Selected extract:
↓↓↓

[Python-ideas] More user-friendly version for string.translate()

Wed Oct 26 18:48:27 EDT 2016

On 2016-10-26 23:17, Chris Barker wrote:
> I"ve lost track of what (If anything) is actually being proposed here...
> so I"m going to try a quick summary:
>
>
> 1) an easy way to spell "remove all the characters other than these"
>
> I think that's a good idea. What with unicode having an enormous number
> of code points, it really does make sense to have a way to specify only
> what you want, rather than what you don't want.
>
> Back in the good old days of 1-byte chars, it wasn't hard to build up a
> full 256 element translate table -- not so much anymore. And one of the
> whole points of str.translate() is good performance.
>
>  a) a new method:
>
>    str.remove_all_but(sequence_of_chars)
>   (naming TBD)
>
> b) a new flag in translate (Kind of like the decode keywords)
>
>   str.translate(table, missing='ignore'|'remove')
>
c) pass a function that returns the replacement:

     def replace(c):
         return c.upper() if c.isalpha() else ''

     str.translate(replace)

The replacement function could be called only on distinct codepoints.

↑↑↑

(Location data for elements and text)
↓↓↓

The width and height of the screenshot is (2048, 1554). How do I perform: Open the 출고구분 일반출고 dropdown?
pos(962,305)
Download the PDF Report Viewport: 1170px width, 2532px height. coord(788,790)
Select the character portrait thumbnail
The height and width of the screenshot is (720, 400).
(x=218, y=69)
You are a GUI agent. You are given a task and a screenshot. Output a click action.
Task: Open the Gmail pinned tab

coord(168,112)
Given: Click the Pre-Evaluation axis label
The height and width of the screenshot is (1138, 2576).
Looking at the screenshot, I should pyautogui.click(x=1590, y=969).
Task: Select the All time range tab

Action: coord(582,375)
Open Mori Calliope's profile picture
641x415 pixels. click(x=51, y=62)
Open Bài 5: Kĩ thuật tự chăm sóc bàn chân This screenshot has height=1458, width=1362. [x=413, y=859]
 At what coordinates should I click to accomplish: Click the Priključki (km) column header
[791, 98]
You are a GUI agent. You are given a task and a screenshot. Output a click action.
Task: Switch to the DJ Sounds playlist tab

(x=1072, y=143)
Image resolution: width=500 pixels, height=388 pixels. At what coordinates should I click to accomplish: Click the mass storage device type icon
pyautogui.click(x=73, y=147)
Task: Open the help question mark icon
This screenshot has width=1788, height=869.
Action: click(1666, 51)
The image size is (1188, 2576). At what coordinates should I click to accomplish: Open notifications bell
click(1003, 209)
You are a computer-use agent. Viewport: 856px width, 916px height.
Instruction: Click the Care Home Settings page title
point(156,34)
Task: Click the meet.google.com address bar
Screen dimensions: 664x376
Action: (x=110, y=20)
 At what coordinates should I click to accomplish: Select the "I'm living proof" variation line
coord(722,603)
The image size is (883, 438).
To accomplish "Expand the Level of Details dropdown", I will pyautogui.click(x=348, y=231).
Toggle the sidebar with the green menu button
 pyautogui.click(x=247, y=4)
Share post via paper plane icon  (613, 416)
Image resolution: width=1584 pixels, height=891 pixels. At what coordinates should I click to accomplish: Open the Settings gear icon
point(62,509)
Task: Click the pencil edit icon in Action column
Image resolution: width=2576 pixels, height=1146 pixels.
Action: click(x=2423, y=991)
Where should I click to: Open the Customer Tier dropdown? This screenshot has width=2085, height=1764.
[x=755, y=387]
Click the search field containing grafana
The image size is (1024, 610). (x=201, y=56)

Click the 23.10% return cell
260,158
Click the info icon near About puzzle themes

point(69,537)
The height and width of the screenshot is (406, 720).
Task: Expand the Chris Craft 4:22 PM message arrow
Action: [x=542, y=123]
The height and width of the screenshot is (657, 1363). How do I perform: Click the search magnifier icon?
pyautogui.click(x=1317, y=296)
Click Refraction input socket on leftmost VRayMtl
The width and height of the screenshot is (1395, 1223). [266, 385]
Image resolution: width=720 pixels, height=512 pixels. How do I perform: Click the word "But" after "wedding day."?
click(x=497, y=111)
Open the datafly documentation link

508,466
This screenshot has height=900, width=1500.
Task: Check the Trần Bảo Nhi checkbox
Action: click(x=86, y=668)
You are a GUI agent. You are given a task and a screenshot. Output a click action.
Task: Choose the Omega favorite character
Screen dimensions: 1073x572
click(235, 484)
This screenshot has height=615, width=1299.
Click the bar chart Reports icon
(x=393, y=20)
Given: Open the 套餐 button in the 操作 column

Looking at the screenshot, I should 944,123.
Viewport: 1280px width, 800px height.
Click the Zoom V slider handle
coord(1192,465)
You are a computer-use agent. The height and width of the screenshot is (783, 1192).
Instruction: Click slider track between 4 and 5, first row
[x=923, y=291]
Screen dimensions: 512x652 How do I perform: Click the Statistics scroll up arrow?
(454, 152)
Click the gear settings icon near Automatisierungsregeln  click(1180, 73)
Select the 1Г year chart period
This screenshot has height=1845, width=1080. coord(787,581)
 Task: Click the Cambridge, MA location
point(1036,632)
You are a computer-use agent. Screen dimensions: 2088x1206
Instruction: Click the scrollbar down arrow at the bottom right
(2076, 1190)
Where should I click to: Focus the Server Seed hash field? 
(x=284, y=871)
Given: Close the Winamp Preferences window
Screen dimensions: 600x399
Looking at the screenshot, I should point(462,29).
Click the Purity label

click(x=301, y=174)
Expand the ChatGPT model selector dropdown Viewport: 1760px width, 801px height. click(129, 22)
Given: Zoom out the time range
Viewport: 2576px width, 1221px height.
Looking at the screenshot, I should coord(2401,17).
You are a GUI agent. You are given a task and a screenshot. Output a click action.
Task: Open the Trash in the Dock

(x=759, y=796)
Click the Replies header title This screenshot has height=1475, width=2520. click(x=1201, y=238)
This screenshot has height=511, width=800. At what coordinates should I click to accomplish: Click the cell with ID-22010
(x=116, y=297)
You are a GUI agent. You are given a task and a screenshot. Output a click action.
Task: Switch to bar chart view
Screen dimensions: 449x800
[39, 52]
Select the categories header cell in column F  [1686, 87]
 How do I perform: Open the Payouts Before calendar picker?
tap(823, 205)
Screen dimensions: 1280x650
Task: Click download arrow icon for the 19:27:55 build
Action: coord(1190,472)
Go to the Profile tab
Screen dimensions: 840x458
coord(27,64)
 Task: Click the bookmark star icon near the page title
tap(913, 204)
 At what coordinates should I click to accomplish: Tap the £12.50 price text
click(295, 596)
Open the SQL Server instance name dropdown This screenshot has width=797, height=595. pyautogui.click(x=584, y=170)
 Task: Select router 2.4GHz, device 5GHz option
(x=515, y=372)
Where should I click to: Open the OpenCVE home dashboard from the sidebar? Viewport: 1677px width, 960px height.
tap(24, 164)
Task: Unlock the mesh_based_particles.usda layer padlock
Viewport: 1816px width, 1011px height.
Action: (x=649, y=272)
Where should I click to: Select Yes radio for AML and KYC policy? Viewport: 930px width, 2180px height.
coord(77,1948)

↑↑↑

Tasks and exercises:
[A] Reproduce the listing lines from the one containing "Click Refraction input" through the one containing "[x=923, y=291]", with both of those lines included.
[B] Write the next part of the mailing-list post about the str.translate() proposal, starting after its final sentence.
The mailing-list post and the listing come from unrelated sources.

The replies:
[A]
Click Refraction input socket on leftmost VRayMtl
The width and height of the screenshot is (1395, 1223). [266, 385]
Image resolution: width=720 pixels, height=512 pixels. How do I perform: Click the word "But" after "wedding day."?
click(x=497, y=111)
Open the datafly documentation link

508,466
This screenshot has height=900, width=1500.
Task: Check the Trần Bảo Nhi checkbox
Action: click(x=86, y=668)
You are a GUI agent. You are given a task and a screenshot. Output a click action.
Task: Choose the Omega favorite character
Screen dimensions: 1073x572
click(235, 484)
This screenshot has height=615, width=1299.
Click the bar chart Reports icon
(x=393, y=20)
Given: Open the 套餐 button in the 操作 column

Looking at the screenshot, I should 944,123.
Viewport: 1280px width, 800px height.
Click the Zoom V slider handle
coord(1192,465)
You are a computer-use agent. The height and width of the screenshot is (783, 1192).
Instruction: Click slider track between 4 and 5, first row
[x=923, y=291]

[B]
>
> (b) has the advantage of adding translation and removal in one fell
> swoop -- but if you only want to remove, then you have to make a
> translation table of 1:1 mappings = not hard, but a annoying:
>
> table = {c:c for c in sequence_of_chars}
>
> I'm on the fence about what I personally prefer.
>
> 2) (in another thread, but similar enough) being able to pass in more
> than one string to replace:
>
> str.replace( old=seq_of_strings, new=seq_of_strings )
>
> I know I've wanted this a lot, and certainly from a performance
> perspective, it could be a nice bonus.
>
> But: It overlaps a lot with str.translate -- at least for single
> character replacements. so really why? so it would really only make
> sense if supported multi-char strings:
>
> str.replace(old = ("aword", "another_word"), ("something", "something
> else"))
>
> However: a string IS a sequence of strings, so we'd have confusion about
> that:
>
> str.replace("this", "four")
>
> Does the user want the word "this" replaced with the word "four" -- or
> do they want each character replaced?
>
> Maybe we'd need a .replace_many() method? ugh!
>
> There are also other issues with what to di with repeated / overlapping
> cahractors:
>
> str.replace( ("aaa", "a", "b"), ("b", "bbb", "a")
>
> and all sort of other complications!
>
Possible choices are:

1) Use the given order.

2) Check from the longest to the shortest.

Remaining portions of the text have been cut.